Retype the records below from their first line through the line containing "あせとせっけん (467, 417)", and include nothing else.

Stored items:
· · · ·

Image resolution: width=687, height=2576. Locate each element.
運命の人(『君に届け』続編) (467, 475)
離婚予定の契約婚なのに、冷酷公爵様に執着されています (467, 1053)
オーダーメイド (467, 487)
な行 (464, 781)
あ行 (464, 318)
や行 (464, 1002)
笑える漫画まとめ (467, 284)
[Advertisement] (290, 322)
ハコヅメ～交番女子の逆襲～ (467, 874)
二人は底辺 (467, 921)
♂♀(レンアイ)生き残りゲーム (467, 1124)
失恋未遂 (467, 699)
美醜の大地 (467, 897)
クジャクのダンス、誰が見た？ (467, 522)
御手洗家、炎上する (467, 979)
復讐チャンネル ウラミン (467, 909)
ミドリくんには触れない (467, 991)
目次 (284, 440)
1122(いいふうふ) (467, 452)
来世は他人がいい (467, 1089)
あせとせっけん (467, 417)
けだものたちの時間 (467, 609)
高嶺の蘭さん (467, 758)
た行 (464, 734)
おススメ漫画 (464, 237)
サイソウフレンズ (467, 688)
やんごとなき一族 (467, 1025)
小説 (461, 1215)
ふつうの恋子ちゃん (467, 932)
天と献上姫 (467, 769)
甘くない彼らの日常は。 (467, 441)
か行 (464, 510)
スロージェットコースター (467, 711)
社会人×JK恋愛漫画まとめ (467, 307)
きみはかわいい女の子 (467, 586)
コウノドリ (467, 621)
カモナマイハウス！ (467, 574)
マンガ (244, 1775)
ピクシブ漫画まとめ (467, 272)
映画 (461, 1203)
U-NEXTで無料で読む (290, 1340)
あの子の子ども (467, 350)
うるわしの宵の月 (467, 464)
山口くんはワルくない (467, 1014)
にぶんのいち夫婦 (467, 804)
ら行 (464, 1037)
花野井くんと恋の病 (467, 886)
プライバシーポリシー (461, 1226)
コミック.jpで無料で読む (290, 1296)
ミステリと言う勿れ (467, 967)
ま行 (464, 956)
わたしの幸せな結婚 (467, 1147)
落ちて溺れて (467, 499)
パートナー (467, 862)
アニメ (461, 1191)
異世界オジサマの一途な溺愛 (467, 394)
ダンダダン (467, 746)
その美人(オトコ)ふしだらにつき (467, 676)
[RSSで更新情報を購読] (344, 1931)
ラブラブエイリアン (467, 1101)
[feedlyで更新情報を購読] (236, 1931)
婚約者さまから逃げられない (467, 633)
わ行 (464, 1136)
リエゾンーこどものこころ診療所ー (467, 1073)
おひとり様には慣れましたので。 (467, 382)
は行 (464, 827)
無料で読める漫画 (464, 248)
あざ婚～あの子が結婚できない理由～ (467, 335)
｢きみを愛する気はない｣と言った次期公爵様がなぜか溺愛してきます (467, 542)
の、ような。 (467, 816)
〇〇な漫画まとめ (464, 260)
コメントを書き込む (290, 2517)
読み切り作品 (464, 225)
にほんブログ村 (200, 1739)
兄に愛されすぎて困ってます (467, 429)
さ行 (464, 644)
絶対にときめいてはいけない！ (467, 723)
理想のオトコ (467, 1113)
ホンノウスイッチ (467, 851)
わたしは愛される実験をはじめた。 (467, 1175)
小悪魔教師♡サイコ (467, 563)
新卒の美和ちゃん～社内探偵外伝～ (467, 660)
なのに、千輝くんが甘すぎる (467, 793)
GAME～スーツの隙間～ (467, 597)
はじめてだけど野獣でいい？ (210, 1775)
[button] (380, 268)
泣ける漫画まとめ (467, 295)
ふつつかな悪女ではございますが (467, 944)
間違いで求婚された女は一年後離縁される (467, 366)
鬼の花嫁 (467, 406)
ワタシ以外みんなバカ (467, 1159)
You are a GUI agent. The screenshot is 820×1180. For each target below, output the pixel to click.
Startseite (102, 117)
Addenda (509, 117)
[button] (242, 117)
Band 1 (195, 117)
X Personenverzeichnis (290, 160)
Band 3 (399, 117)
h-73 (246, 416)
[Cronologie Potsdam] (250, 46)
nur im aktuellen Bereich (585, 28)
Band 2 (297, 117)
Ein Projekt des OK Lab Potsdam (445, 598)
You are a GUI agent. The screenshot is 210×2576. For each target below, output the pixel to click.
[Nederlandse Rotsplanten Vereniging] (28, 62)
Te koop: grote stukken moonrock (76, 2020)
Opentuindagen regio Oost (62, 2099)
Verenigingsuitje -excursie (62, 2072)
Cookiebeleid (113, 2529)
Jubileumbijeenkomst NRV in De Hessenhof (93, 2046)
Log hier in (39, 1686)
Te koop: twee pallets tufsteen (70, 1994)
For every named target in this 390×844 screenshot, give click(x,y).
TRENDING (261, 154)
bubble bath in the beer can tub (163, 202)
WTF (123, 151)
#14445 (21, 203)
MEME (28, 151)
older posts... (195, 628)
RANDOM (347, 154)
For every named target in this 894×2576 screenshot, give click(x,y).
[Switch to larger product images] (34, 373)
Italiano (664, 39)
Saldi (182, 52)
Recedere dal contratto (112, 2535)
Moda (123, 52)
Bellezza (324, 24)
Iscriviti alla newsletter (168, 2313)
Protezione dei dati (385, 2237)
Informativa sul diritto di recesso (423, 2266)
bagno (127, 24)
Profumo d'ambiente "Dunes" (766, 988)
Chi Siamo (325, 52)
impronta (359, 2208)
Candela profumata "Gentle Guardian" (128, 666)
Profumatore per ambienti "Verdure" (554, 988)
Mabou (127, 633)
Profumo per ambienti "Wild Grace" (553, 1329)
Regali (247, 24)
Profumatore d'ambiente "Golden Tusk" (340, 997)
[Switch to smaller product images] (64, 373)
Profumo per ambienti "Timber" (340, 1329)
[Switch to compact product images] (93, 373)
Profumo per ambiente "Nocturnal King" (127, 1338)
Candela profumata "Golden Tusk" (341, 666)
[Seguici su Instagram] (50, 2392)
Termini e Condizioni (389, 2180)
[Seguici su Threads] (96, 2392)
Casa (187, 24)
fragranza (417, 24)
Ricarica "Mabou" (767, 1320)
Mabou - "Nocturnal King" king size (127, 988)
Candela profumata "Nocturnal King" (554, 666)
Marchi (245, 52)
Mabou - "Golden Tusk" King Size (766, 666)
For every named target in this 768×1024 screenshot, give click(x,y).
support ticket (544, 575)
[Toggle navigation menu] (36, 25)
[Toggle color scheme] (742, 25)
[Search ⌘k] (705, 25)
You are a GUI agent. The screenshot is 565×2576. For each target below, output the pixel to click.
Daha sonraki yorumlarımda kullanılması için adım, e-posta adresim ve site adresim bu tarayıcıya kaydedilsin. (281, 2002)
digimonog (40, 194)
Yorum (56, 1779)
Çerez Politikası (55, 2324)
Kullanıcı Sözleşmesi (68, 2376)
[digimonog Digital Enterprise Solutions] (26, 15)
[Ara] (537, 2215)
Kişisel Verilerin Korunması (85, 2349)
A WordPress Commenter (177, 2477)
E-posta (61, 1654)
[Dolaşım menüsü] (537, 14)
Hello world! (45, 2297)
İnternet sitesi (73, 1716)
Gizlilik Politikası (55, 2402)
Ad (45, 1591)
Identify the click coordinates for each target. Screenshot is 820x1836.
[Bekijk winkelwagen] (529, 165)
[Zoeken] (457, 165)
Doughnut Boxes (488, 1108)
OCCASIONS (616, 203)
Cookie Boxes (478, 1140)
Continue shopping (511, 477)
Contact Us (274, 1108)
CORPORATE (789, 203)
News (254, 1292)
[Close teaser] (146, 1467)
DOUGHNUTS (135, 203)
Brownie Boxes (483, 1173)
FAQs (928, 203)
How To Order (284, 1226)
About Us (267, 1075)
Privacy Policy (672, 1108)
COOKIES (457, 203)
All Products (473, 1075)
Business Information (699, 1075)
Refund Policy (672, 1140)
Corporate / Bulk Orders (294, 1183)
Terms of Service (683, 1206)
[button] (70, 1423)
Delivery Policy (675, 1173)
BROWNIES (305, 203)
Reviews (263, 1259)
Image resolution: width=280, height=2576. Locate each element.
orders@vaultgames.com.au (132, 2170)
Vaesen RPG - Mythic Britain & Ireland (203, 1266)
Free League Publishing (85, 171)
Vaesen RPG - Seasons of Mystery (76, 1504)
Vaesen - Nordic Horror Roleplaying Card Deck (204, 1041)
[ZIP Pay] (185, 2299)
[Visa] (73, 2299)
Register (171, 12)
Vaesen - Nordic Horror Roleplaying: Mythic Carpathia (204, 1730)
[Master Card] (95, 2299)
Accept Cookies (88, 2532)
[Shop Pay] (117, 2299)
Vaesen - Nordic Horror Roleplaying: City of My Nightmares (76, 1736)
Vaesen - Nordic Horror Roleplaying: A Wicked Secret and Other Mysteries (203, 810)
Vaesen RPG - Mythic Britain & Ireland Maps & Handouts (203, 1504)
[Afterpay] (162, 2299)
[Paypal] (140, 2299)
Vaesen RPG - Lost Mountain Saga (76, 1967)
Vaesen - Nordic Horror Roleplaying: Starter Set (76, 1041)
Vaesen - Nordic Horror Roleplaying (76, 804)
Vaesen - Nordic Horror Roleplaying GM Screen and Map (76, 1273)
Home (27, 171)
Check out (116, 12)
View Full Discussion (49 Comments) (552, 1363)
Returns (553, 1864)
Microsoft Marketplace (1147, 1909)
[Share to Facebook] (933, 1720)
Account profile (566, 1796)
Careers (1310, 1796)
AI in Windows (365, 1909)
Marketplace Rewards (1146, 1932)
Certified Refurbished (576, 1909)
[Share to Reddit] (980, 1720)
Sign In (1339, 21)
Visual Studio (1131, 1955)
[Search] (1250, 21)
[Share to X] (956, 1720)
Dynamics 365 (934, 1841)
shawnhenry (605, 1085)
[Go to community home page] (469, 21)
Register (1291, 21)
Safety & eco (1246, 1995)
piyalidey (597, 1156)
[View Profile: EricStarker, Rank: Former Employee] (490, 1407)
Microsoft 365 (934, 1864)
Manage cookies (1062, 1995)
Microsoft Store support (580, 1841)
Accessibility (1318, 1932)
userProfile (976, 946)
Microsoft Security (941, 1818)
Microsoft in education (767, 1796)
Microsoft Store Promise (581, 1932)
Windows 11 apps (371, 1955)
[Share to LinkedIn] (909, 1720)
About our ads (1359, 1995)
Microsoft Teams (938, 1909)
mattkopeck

· · · ·

- [Solution below]
Image resolution: width=687, height=2576. Locate each element.
運命の人(『君に届け』続編) (467, 475)
離婚予定の契約婚なのに、冷酷公爵様に執着されています (467, 1053)
オーダーメイド (467, 487)
な行 (464, 781)
あ行 (464, 318)
や行 (464, 1002)
笑える漫画まとめ (467, 284)
[Advertisement] (290, 322)
ハコヅメ～交番女子の逆襲～ (467, 874)
二人は底辺 (467, 921)
♂♀(レンアイ)生き残りゲーム (467, 1124)
失恋未遂 (467, 699)
美醜の大地 (467, 897)
クジャクのダンス、誰が見た？ (467, 522)
御手洗家、炎上する (467, 979)
復讐チャンネル ウラミン (467, 909)
ミドリくんには触れない (467, 991)
目次 (284, 440)
1122(いいふうふ) (467, 452)
来世は他人がいい (467, 1089)
あせとせっけん (467, 417)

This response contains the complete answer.